I keep on coming back to a theory of mine that some people aren’t comfortable bringing topics up with me or having any kind of real conversation. K and I never really talked about us and finally this morning I got an IM that stated we were just too different according to her analysis of this blog. Originally I didn’t think that she ever read it, because if she had I would have thought she would have been kind enough to tell me what if anything was going on. Apparently I am not that easy to talk with or bring up difficult topics with. Not that I have snapped at anyone in over three years.

Today I went over to my boss’ house to walk his dog. He was supposed to be out of town (specifically Clearwater) and asked me to come over and take care of his pets. I got there and there was both his and his girlfriend’s car in the driveway. After circling the block for a bit I decided I needed to know what the hell. Went in and G-man and his finance were sleeping and G-man woke up. I asked when they were leaving and if he wanted me to walk the dog. I took an extended period of time walking the dog half to sort out in my mind things that were going on in my life and half because I wasn’t sure if I had gotten the arrangement wrong or something. After the walk, I was sitting on the porch petting the dog when g-man came out and sat down. He explained himself through talking to the dog. This is the same method my grandma passive-aggressively complains about my parents going out. He was planning on staying over the other place and forgot I was coming in the morning to walk the dog. The main point is that he used the dog to tell something to me.

I am worried about the next step in my life. I have gotten so comfortable living with Rob and Eric and I don’t know if I would want to live alone. The Raymond James connection seems to be the best bet and if that happens I will probably rent something in St. Pete. A tear occurs in that I desperately do not want to live at home, but I don’t want to live alone. Probably will get a dog or something like that. My roommates know, or at least I think they know at this point that nothing said really rattles me too much and that they can speak freely without filters. I am really going to miss that.

Rob’s X got really pissy over him cropping her out of a photo for his facebook. It is completely retarded she is pissed over that. Facebook pictures are typically a single photo and they aren’t going out anymore so cutting her out of the photo is appropriate for an avatar photo. It isn’t as if he blacked out her face or drew a big red X over her face. Ooh.. I now have a nice photoshop project. The original is unaltered in one of his photo albums to boot.

Last Sunday Mike M came over to Orlando to go to Sea World and then see Craig Ferguson. Ferguson cancelled and the venue didn’t do their due part to making it obvious there was not going to be a show (like having signs around the front door) The marquee even still had the announcement of the show. So, Mike and I sat in front for a while until finally asking someone about the show. After that, Mike just wanted to go home so we parted. That night I went to P-house. One of the piano players was there so I said hi and told him he should listen to Panic at the Disco. “What a shame the poor groom’s bride is a whore.” At the end of the night while we were waiting on someone, Eric was conversing with one of the Drag Queens. She was evaluating the people standing around her and eventually was taken with me. Two things threw her for a loop, one that I am strait and that I am also a virgin. She then had me feel her breast. I could feel the implant’s edge. So, now I have felt up a large black drag queen. There is something awfully wrong with the world when this is the most action I have gotten in a couple weeks. Natural breasts are always the best way to go; they should not feel like rocks. During all this Mike M was in an accident and flown to Orlando Regional Medical Center. I got a call the next morning from his uncle to tell me. It was 10 am and I had been up until 5am the night before. It was actually good, because it moved me back to a manageable schedule. I visited him on Tuesday after work to see how he was doing. He is fine and is now back home and recovering.

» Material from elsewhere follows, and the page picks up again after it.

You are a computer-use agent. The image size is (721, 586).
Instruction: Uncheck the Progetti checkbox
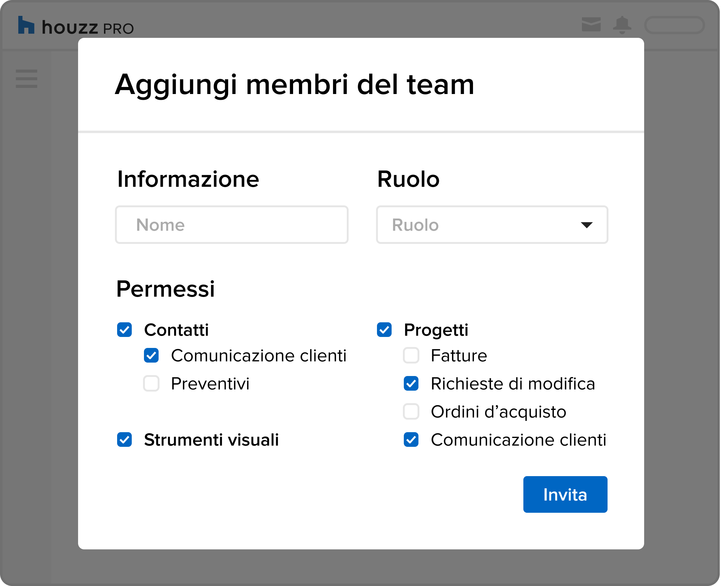coord(384,330)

Steve gave me a giftcard to best buy so I got Requiem for a Dream and Pi. With the rest of it I got a laptop cooler. I was considering who I was going to give it to. K needs something to keep her laptop cool, but I didn’t know where that situation was at until this morning, and my dad could use one for his and when I went home I could use it for when I have the laptop in the living room and not burn my lap. Now I know, and I am giving it to my Dad and returning the bottle of mango rum I bought a while back and the card might get re-used, because I never wrote a name on it J.

So, K and I are over (if there really was anything to be over). I really enjoyed a couple of the times we went out. Nothing really interesting is in the near future and the far future is very uncertain. I am going back over to the west end of things to walk the dog again at some point today and until then I am going to agonize about what I said in the blog to turn K off and probably play some f.e.a.r. and watch Requiem for a Dream.